Other tests include a CBC, C-reactive protein level, and liver and kidney function tests.
An x-ray can be done when there’s a deep infection and bone involvement is suspected.
Ultrasound, on the other hand, may be used to look for evidence of an abscess below an area of cellulitis or to assess crepitus when necrotizing fasciitis is suspected.
In necrotizing fasciitis, a CT scan is often done as well, although diagnosis is always made through exploratory surgery.
Head CT scans are specifically helpful in orbital cellulitis, which can cause neurological deficits, proptosis or protrusion of the eyeball, deteriorating vision, bilateral ocular edema or ophthalmoplegia with diplopia.

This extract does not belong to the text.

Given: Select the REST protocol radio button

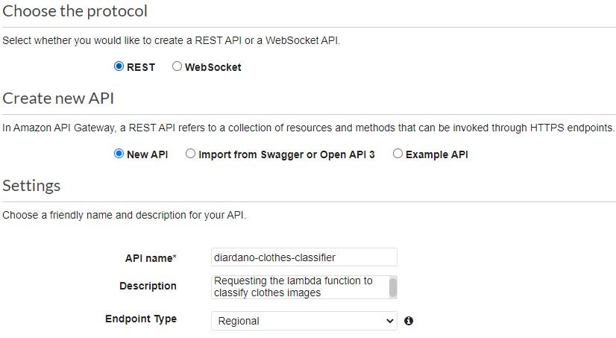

Finally a skin biopsy isn’t routine but can be done when other tests are inconclusive, often to look for non-infectious causes.
Impetigo can be classified as non-bullous impetigo, which is usually caused by S. aureus or S. pyogenes, and bullous impetigo, which is caused by toxin-producing S aureus.
In non-bullous impetigo, the lesions develop on previously damaged skin by things like insect bites or abrasions, and they start as vesicles or pustules which evolve over about a week into gold-crusted plaques, that are often about 2 centimeters in diameter.
Some are pruritic and there may be regional adenopathy.
The lesions usually affect the face and extremities and heal without scarring.
Bullous impetigo is characterized by flaccid, fluid-filled vesicles and blisters or bullae.
These are painful, spread rapidly, and there are usually systemic symptoms like fever, chills, and malaise.
There are usually multiple lesions, particularly around the nose and mouth, buttocks and trunk, and in body folds.
The bullae rupture easily, leaving a rim of dry skin that surrounds a shallow wet erosion.
Unlike non-bullous impetigo, the lesions develop on intact skin and there’s usually no surrounding erythema and regional adenopathy.
A Gram stain and culture of pus or exudate should be obtained in case it’s caused by methicillin-resistant S aureus infection.
Empiric topical treatment is usually given and common choices include mupirocin, applied three times daily and retapamulin, applied twice daily, both for five days.
Oral therapy is given to those with numerous lesions. Usually a 7 day course of cephalexin or dicloxacillin is used.
Second is folliculitis which is an infection of the hair follicle, and it’s most often caused by S. aureus.
Superficial folliculitis is when there’s a tender or painless pustule with the hair shaft in its center.
Usually multiple lesions develop anywhere there’s hair, like the scalp, arm pit, or groin area.
Other symptoms include pruritus or tenderness, and the pustules tend to heal without any scarring or follicle loss.
A gram stain and culture should be done to identify the causative organism.
Treatment is not always necessary because mild folliculitis with few pustules often resolves spontaneously.
If there are numerous papules or pustules involving a large body area then topical antibiotic therapy like clindamycin 1% lotion or solution can be used twice a day.
Severe cases may require a systemic antibiotic like dicloxacillin or cephalexin for a week, and chronic recurrent folliculitis, may require daily application of a benzoyl peroxide 5% gel or wash.
Third is cellulitis which is an infection of the connective tissue, and it’s usually caused by S. pyogenes and S. aureus.
In cellulitis the margins are hardly noticeable because the process is deep underneath the skin.
Adenopathy and symptoms like fever and chills are common.
Although cellulitis occurs mostly on the extremities, it’s particularly worrisome when it affects the eyes.
Orbital cellulitis involves the contents of the orbit, mostly the fat and ocular muscles, and it causes pain with eye movements, proptosis, and in some cases ophthalmoplegia with diplopia.
Preseptal or periorbital cellulitis affects the anterior portion of the eyelid without involving the eye, and it tends to be milder.
Generally speaking, cellulitis can also be worrisome if it extends into deeper structures - it can lead to thrombophlebitis, osteomyelitis, and septic arthritis - as well as the development of an abscess.
Additional tests are recommended when the individual is febrile and appears toxic.